Explores human relationships with domestic animals, examining the domestication process and the effects of animal domestication on human society. Offered alternate years.

Environmental Studies

Environmental Aesthetics

Ted Toadvine

Explores aesthetic experience of nature through philosophical perspective; emphasizes nature and art; beauty and the sublime; embodiment, culture, and science; and ethics, conservation, and preservation.

Environmental Ethics

Nicolae Morar

This course introduces key concepts and methods in environmental ethics and surveys a range of contemporary positions in this field while developing skills of value clarification and ethical reasoning applicable to areas of interdisciplinary environmental study and problem-solving. Topics covered include the interdependence of facts and values in environmental decision-making, the relation of environmental ethics to traditional ethical theory, the conceptual foundations of environmental ethics, attributions of intrinsic value and rights to nature and other species, consumption and sustainability in our conceptions of the good life, and problems of resource distribution and environmental justice. The course concludes with case studies of specific ethical problems confronting environmentalists today (recent examples include restoration of oak savanna and the Klamath River salmon controversy).
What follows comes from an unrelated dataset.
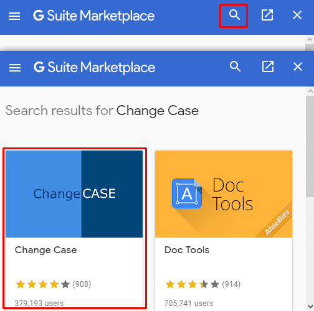Click the vertical scrollbar thumb
This screenshot has height=311, width=314.
click(x=310, y=146)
Emphasizing the skills of critical thinking, value reasoning, and philosophical inquiry within an interdisciplinary context, this course guides students in the application of these skills to real-world examples requiring analysis and interpretation.

English

Animal Studies in Fiction

Brendan O’Kelly

Most studies of literature are concerned with questions about human characters and how plots, symbols, and settings define them. However, many characters and figures in fiction are not human: companion animals, monsters, predators, half-humans, and magical talking animals permeate the world of fiction. The question of what is an animal offers us a new way to approach questions of character, setting, and narrative in fiction.

History

The Animal-Human Bond in Science, Art, and History

Roxann Prazniak

Do animals make us human? How has this relationship changed over time and varied by social setting? Is separation from “the animal world” a general trend in human evolution? What can spindle cell research tell us about the capacity for empathy in whales and humans? The human-animal bond is a complex relationship, often a mix of emotional attachment and dissociation surrounded by philosophical, religious, and practical considerations. Examining historical, scientific, and artistic representations, our main goal is to understand the interplay of factors that can shape this relationship and the range of resulting consequences for both natural and social environments. Crickets were honored pets inspiring poetic expression in imperial China. Augustine argued that animals had no reason and hence their suffering was of no consequence. Jungian dream psychology associates animals with human instincts suggesting an archetypical bond. The Jataka Tales told for educational purposes recount the story of the Buddha offering his body to a starving mother tiger, so she could feed her cubs. Although Animal Planet episodes, therapy animals, and environmental crises have raised popular awareness of the animal-human bond, we hope to delve deeper, examining recent scientific work, environmental studies, cultural studies, and animal studies among other sources to find new questions and perhaps new insight.